[begin PROVIDED PASSAGE]
New England Secondary School Consortium


New England Secondary School Consortium Recognizes Champions at Annual Conference

Providence, RI — The New England Secondary School Consortium’s state and regional Champion Awards honor the unique contributions of New England leaders working to raise graduation rates, lower dropout rates, and send more students on to college and postsecondary-certification programs. The six 2018 award recipients were recognized for their extraordinary commitment to ensuring that public-school students across New England have a chance to succeed in school, live a fulfilled and meaningful life, and make a positive contribution to the world.

The New England Secondary School Consortium’s 2018 state and regional Champion Award winners:

  • New England Regional Champion: Rebecca Wolfe, Associate Vice President, Jobs for the Future
  • Connecticut State Champion: Janet Garagliano, Staff Associate, Leadership Development, Connecticut Association of Schools
  • Maine State Champion: Greg Miller, Director, United Technologies Center, Maine Career and Technical Education
  • New Hampshire State Champion: Paul Leather, Director for State and Local Partnerships, Center for Innovation in Education
  • Rhode Island State Champion: Stephanie Geller, Senior Policy Analyst, Rhode Island KIDS COUNT
  • Vermont State Champion: Charles Scranton, Executive Director, Rowland Foundation

“The 2018 NESSC Champions are tireless leaders in New England’s effort to ensure high-quality learning experiences for all students across the region,” said David Ruff, executive director of the Great Schools Partnership and the New England Secondary School Consortium. “Due to the efforts of champions like these, we are seeing strong academic gains across New England and a narrowing of the persistent achievement gap for Black, Latino, and economically disadvantaged students. It is a privilege to work beside these unwavering champions for educational equity to further narrow those gaps, and we are humbled to provide them with this well-deserved recognition.”
[end PROVIDED PASSAGE]
| PROBLEM DETAILS |
Please decide whether each statement agrees with the awards announcement above, answering yes or no and quoting the words from it that settle the matter. (a) Six people received 2018 Champion Awards. (b) The Maine State Champion leads the Rowland Foundation. (c) David Ruff is executive director of the Great Schools Partnership.
[begin RECORDED INFORMATION]
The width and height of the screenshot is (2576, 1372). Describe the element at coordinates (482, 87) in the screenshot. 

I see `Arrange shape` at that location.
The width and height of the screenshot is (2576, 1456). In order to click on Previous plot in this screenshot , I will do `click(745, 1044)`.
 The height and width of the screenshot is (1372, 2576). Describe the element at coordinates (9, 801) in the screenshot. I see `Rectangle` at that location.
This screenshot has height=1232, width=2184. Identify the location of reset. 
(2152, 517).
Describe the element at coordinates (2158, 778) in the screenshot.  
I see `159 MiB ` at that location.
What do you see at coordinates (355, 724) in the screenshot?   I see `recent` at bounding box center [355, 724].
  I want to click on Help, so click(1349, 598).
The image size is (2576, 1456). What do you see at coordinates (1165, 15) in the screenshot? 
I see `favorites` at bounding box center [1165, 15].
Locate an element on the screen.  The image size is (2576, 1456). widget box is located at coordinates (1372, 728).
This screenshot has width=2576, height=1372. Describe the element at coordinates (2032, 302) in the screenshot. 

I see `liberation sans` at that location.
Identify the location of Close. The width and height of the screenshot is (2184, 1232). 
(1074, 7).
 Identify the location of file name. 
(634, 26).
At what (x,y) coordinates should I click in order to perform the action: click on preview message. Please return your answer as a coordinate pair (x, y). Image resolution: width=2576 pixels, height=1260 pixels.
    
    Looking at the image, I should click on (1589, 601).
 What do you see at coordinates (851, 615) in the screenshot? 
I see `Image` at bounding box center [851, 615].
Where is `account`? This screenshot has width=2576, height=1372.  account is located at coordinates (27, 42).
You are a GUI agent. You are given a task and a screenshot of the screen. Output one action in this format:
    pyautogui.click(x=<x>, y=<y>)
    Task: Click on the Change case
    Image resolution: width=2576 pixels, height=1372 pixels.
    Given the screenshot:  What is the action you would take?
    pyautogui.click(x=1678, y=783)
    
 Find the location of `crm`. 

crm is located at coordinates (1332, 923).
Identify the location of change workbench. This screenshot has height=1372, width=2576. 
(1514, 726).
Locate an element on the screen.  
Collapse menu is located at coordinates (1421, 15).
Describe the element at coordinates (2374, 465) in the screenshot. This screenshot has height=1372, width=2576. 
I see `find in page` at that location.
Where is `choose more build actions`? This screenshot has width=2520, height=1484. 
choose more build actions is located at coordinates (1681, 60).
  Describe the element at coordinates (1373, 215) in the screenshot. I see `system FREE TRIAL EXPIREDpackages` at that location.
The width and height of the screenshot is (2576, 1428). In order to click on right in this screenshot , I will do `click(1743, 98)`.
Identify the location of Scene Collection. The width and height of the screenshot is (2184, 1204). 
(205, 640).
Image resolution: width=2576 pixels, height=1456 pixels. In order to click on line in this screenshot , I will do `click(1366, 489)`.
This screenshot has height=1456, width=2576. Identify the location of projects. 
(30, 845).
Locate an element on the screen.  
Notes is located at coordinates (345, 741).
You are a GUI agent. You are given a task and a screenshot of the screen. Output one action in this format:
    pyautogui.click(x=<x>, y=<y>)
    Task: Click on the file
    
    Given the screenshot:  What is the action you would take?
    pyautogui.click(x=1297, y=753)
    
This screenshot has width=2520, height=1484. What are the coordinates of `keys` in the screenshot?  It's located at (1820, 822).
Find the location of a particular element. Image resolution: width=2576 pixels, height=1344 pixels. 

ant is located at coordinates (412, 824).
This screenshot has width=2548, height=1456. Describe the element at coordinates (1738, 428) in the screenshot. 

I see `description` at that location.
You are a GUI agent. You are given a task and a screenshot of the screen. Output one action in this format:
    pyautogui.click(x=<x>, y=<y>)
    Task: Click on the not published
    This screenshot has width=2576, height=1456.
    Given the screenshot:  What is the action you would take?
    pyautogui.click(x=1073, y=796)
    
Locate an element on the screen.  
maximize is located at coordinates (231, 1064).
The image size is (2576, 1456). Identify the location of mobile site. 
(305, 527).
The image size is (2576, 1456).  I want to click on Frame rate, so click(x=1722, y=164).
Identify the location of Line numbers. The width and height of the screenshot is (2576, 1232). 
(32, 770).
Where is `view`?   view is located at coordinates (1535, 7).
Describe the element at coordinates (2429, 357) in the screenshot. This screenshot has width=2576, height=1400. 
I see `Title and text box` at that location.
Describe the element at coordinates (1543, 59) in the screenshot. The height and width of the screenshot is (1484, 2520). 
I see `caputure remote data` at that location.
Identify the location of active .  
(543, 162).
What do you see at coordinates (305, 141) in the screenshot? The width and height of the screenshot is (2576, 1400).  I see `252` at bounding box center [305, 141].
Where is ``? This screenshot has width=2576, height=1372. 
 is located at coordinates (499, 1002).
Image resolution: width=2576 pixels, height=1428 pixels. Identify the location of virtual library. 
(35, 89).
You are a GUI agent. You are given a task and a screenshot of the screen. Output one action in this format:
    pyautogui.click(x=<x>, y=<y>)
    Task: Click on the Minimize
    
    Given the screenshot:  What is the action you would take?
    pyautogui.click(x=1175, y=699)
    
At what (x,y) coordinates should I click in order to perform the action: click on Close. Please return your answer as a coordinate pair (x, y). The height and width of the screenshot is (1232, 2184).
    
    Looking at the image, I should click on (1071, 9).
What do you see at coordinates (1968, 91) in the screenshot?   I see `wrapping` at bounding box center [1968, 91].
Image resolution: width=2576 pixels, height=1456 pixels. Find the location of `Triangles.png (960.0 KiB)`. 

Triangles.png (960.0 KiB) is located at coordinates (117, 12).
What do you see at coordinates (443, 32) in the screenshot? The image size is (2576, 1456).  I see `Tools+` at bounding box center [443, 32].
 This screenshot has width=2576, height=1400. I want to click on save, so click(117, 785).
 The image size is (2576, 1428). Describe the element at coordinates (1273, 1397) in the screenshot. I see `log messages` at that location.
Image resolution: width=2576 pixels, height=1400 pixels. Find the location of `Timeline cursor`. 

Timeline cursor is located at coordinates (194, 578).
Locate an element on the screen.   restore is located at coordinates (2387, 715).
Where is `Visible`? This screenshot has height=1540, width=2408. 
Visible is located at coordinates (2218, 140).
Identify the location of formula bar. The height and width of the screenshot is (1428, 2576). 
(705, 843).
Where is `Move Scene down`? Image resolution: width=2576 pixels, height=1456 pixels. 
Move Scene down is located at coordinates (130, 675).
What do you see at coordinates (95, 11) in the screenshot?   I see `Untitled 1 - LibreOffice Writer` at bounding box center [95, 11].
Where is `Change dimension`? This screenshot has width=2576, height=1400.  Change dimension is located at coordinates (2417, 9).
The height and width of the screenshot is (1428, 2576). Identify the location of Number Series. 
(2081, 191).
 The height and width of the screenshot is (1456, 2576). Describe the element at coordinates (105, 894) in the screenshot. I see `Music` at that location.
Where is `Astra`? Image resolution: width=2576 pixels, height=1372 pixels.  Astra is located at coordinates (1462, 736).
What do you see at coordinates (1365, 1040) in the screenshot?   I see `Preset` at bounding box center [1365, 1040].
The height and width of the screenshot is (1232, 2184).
[end RECORDED INFORMATION]
| SOLUTION FOR THIS TASK |
(a) Yes: "The six 2018 award recipients were recognized"
(b) No: "Maine State Champion: Greg Miller, Director, United Technologies Center, Maine Career and Technical Education"
(c) Yes: "said David Ruff, executive director of the Great Schools Partnership and the New England Secondary School Consortium"